Search and Rescue personnel were able to extricate a boater from where he was stranded on the bank of the San Miguel River after his raft flipped near Sawpit July 3. (Photo courtesy of the San Miguel Sheriff’s Office)

Locals often refer to the San Miguel River as “the mighty San Miguel.” Save for typical seasonal runoffs, winter ice floes and occasional flooding (1911 was a notable year for the river rising above its banks), the river that courses 72 miles from above Telluride to its confluence with the Dolores River near Uravan, is rarely considered a rager. This year it is.

An above average snowpack, cooler temperatures and a wet spring have served to keep flows high.
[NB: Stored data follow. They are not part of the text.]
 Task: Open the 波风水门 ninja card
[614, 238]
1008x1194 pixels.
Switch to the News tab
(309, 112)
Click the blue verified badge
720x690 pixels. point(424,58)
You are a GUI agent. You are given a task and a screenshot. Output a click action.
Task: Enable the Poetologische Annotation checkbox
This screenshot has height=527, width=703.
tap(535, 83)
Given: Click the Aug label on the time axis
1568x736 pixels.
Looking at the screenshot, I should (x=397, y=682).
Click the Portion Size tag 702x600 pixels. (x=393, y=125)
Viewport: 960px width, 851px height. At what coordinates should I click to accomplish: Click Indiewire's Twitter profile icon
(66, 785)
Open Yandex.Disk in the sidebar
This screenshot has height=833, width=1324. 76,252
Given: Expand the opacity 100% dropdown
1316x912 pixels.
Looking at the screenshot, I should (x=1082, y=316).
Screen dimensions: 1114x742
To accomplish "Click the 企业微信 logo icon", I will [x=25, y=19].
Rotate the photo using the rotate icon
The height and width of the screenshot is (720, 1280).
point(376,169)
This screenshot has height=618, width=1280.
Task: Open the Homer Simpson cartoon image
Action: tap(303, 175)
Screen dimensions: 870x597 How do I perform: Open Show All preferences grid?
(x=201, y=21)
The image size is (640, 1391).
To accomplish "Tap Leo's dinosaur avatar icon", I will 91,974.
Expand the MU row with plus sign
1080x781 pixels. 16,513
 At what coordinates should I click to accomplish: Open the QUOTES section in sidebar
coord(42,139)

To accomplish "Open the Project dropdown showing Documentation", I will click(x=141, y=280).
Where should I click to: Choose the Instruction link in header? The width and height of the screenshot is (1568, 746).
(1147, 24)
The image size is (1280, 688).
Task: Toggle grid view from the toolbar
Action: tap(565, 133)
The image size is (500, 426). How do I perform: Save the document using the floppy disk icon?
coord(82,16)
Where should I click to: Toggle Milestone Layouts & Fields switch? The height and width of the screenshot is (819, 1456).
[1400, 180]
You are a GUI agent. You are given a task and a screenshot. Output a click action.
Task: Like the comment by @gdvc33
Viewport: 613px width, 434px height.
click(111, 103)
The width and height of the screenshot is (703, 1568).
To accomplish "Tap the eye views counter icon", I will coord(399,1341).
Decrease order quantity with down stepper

According to information on the website, over the past 10 days, the seasonal average has been sticking close to 1,600 cubic feet per second (cfs). As of press time Tuesday, that represents 142 percent above the seasonal average of 549 cfs. Data monitored on Tuesday showed the river was running at 1,140 cfs, an increase of 30 percent over the previous day.

What that means to boaters is challenging rapids and a longer season on the water. Generally, that’s good news and lots of fun. But, according to the boating guide the Bureau of Land Management shares on its website, the high streamflows are better suited for experienced recreationists. For flow measurements between 1,200-2,000 cfs, for canoes, kayaks, inflatable kayaks, rafts 14 feet or smaller, expect “solid Class III with some IV possible. River becomes pushy and fast as flows approach 3,000 cfs. Many rapids will wash out while others will form. Beware of overhanging trees and strainers,” the guidelines read in part. Those conditions, the BLM advises, are best left to the experts.

But even for experienced boaters, the river is strong and unpredictable. Over the last couple of weeks, personnel from the San Miguel Sheriff’s Office’s Search and Rescue teams executed two rescues.

One, on July 3, involved experienced rafters who were all wearing helmets and personal flotation devices (PFD). The three boaters were in a raft that flipped about a mile upstream from Sawpit. One of the boaters was stranded on the riverbank and because the current was so swift, he was rescued by jumping to safety into a moving raft piloted by SAR members.

Susan Lilly, the sheriff’s department spokesperson, likened expert skiers to expert boaters. In spite of being educated, fit, appropriately outfitted and with the ability to ski safely and defensively, the expert skier can still be, she said, injured or killed.

“They can have the right gear, the techniques and the skill level and still be hurt,” she said. “River rafting is not unlike that. And expert boater can go down a raging river and be vulnerable to injury or death.”

Relative to the number of expert skiers in the Telluride region, the number of expert boaters is low, Lilly said. She said it is important to have a plan before embarking on a river run.

“It’s important to be aware of the risks,” she said. “There obstacles in the water, both seen and unseen. What do you do if you flip your raft or kayak? What is your plan?”

And, she said, rescuers must assess the situation before attempting rescue, just as they do in the case of wintertime backcountry incidents.

“SAR always determines first it it’s safe to insert our people,” she explained. “There may be cases where you’re out there for an undetermined amount of time.”

On June 26, also on the San Miguel River, another incident occurred, which involved a group of nine who put in the river in duckies just outside of Placerville. Some were solo, others in pairs. At least one duckie flipped, sending its occupant, a 63-year-old Ridgway woman, into the river. She first held on to another duckie and was swept downstream when she was unable to climb aboard. Fortunately, she managed to get herself out of the river and walked downstream a bit before being located. Her companions were alarmed as she had been carried out of sight.

Sheriff’s personnel reported that more than 30 people were involved in the search, including numerous law enforcement agencies and guides with Mild to Wild Rafting Tours. The woman’s odyssey lasted three hours from the time her duckie flipped until when she was reached by SAR members at 7 p.m.

Like the expert rafters who flipped on July 3, she was wearing a helmet and a PFD. Lilly said that while the woman was not an expert, she was not inexperienced.

The river is not only fast and high, but extremely cold. Lilly said that particularly in regards to smaller people (like children) with less body fat, hypothermia can set in rapidly. She cautioned parents against letting unsupervised children go tubing in the river while it is running so strongly.

“The river’s temperature is not kind to anyone, especially small children,” she said.